• **Description of the task**: In the entries below, find the line with "Directory (245, 31)" and the line with "Image resolution: width=456, height=2576.". Reproduce those two lines and every line between them exactly, and nothing more.
Top of Data shown
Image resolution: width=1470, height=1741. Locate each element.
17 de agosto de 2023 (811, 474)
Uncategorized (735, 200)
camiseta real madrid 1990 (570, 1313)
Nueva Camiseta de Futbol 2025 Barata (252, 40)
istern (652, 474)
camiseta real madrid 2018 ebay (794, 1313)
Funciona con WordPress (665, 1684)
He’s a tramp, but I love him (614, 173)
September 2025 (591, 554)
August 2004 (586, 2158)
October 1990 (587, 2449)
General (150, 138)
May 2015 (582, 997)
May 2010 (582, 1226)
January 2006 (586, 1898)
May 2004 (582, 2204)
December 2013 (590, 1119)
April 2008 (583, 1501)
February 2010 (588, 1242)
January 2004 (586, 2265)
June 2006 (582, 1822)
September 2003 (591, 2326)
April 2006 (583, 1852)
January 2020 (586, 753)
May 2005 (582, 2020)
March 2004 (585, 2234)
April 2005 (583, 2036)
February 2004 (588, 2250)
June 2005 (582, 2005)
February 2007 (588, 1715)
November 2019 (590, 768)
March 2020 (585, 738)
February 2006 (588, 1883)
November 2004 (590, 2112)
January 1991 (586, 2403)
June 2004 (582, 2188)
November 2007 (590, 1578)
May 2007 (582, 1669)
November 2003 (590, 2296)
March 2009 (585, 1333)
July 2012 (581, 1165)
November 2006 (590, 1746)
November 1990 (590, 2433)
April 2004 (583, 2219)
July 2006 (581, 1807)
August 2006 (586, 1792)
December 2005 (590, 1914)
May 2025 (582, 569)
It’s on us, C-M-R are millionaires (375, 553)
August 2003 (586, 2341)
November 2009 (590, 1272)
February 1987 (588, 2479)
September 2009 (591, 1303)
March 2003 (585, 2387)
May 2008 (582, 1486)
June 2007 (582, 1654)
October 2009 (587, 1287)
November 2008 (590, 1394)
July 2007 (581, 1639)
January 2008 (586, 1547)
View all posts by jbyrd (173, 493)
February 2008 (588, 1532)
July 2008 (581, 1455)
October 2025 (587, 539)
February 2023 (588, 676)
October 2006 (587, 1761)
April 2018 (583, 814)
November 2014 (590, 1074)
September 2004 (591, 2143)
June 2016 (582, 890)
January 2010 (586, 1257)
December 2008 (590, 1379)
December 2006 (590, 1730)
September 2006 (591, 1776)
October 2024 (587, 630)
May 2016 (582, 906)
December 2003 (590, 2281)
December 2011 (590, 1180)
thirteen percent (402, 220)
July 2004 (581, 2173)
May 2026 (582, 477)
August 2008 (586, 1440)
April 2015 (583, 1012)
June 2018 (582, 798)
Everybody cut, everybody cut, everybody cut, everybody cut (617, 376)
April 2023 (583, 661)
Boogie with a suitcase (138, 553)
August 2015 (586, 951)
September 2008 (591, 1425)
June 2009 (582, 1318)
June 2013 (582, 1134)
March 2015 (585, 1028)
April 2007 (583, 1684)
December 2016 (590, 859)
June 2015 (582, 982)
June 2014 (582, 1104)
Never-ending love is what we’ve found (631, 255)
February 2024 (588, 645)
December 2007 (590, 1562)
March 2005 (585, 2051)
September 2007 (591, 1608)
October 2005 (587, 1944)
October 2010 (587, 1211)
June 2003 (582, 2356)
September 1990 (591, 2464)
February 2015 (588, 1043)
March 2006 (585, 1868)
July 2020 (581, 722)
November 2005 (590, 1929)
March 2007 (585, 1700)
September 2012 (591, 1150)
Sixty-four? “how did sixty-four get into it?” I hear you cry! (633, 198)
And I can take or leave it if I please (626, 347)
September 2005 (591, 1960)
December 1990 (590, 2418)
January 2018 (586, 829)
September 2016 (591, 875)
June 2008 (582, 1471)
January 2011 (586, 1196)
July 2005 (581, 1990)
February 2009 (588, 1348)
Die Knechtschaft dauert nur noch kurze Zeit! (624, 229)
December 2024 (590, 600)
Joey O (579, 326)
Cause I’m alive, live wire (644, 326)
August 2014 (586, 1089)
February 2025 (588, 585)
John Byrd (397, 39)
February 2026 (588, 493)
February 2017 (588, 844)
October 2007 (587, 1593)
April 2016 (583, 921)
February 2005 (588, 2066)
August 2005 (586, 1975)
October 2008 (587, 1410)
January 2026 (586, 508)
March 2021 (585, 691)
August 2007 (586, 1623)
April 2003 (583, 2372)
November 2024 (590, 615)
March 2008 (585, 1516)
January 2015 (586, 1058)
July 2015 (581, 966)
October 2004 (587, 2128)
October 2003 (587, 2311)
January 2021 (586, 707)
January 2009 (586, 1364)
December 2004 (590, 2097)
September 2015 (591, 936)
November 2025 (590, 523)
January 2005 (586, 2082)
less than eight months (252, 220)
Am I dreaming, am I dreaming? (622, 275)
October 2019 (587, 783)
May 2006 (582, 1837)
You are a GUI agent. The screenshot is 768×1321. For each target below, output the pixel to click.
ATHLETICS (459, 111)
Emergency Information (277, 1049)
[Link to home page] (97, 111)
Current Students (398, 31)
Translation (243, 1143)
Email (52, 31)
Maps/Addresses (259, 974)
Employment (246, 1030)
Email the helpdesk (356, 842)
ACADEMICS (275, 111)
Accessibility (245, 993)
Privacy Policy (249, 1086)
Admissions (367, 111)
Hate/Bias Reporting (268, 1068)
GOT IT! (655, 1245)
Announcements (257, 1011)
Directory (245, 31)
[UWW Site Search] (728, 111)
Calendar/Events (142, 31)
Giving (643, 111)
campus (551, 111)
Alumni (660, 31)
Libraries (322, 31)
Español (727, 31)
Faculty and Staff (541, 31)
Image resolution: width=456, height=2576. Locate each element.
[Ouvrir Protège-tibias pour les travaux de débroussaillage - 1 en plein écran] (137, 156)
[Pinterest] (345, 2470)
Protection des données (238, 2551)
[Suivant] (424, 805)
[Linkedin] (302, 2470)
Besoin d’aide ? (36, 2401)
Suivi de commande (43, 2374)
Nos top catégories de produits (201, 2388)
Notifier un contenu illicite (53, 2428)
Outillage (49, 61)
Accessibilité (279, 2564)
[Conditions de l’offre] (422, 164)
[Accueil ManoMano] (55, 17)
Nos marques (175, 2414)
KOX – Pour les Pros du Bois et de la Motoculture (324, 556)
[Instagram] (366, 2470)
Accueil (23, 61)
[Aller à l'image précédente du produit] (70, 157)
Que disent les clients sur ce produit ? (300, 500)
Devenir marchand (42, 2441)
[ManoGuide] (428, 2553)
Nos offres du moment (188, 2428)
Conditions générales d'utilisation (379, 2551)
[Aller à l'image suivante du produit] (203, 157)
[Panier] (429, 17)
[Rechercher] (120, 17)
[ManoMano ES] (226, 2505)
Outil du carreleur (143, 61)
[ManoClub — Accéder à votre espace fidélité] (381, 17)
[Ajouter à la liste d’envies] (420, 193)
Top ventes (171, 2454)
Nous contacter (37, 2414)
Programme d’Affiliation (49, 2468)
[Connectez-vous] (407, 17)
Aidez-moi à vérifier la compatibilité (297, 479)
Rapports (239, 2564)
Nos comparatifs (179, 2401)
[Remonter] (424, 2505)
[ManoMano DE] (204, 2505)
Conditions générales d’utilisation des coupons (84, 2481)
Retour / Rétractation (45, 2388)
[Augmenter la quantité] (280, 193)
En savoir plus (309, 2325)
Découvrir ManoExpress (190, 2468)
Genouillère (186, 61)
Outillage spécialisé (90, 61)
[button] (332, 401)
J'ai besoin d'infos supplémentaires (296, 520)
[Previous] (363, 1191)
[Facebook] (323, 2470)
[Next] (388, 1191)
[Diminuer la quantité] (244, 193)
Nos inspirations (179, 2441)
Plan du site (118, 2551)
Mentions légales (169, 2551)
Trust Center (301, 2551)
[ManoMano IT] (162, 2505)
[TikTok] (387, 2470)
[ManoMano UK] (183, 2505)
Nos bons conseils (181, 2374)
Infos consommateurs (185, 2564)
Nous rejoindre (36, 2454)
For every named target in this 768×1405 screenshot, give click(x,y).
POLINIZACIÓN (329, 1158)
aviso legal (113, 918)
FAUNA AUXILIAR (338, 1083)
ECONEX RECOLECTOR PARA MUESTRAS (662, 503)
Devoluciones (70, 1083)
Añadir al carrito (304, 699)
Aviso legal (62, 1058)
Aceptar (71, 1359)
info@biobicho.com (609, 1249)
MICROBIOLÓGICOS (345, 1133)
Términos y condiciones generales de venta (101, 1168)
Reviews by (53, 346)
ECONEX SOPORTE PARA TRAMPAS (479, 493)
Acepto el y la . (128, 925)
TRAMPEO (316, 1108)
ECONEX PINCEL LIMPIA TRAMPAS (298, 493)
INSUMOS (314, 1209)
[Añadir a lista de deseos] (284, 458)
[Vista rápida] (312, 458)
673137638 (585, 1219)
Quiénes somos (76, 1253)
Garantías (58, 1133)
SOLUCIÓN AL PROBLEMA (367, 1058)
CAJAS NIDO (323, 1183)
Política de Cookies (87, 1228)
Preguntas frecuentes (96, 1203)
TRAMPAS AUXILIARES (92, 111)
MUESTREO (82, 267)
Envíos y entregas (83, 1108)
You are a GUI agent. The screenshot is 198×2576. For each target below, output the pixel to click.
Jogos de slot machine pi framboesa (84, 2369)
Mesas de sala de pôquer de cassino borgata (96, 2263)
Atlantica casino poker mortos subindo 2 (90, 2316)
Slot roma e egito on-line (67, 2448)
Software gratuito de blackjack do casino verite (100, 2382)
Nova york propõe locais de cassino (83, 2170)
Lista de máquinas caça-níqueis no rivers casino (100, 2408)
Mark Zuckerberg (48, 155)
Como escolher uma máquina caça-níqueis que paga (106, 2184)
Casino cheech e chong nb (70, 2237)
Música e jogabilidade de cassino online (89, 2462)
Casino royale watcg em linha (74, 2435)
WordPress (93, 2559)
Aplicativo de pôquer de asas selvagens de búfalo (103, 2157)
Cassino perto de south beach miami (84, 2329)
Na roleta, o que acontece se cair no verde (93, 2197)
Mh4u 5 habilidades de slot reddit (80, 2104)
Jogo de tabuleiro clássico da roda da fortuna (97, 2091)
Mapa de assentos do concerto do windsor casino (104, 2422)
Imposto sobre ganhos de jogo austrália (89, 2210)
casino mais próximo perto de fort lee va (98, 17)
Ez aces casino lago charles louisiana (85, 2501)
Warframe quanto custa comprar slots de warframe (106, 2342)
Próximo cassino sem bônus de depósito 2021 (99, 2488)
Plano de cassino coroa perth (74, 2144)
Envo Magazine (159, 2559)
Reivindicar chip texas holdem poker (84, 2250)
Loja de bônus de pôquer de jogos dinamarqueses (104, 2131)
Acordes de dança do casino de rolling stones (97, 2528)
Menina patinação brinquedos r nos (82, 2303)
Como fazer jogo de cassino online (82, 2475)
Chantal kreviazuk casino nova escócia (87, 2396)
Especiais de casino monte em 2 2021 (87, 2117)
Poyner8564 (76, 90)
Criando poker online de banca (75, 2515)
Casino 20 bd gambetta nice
Bottom of Data shown
• **Response to the task**:
Directory (245, 31)
[UWW Site Search] (728, 111)
Calendar/Events (142, 31)
Giving (643, 111)
campus (551, 111)
Alumni (660, 31)
Libraries (322, 31)
Español (727, 31)
Faculty and Staff (541, 31)
Image resolution: width=456, height=2576. Locate each element.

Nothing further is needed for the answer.